_ABOUT THIS EXERCISE_
Look through the listing below for lines containing "Theta". State how many there are, and nothing else.

Content starts

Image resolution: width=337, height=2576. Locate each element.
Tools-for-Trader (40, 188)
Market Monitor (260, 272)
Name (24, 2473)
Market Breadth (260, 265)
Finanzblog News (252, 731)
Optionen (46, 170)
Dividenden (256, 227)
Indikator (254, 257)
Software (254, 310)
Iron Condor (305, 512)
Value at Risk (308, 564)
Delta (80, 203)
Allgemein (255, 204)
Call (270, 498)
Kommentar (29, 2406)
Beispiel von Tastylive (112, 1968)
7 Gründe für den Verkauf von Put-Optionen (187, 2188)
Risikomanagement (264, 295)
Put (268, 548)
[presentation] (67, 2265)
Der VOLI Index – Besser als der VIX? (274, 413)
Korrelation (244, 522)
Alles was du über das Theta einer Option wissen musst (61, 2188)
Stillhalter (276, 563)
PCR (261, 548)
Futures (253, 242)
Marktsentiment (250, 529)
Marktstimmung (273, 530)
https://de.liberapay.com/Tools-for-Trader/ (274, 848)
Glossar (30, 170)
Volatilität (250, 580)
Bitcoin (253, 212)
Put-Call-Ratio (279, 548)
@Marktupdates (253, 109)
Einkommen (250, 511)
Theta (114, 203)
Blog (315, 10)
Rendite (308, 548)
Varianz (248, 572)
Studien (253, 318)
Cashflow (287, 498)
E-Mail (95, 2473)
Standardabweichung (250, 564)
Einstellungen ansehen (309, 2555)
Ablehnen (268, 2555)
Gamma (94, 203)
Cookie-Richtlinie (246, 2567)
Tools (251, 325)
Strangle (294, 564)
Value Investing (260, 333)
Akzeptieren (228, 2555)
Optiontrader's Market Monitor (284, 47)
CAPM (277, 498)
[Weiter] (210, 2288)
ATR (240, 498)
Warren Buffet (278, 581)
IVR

Content ends

_ANSWER TO THE PROBLEM_
2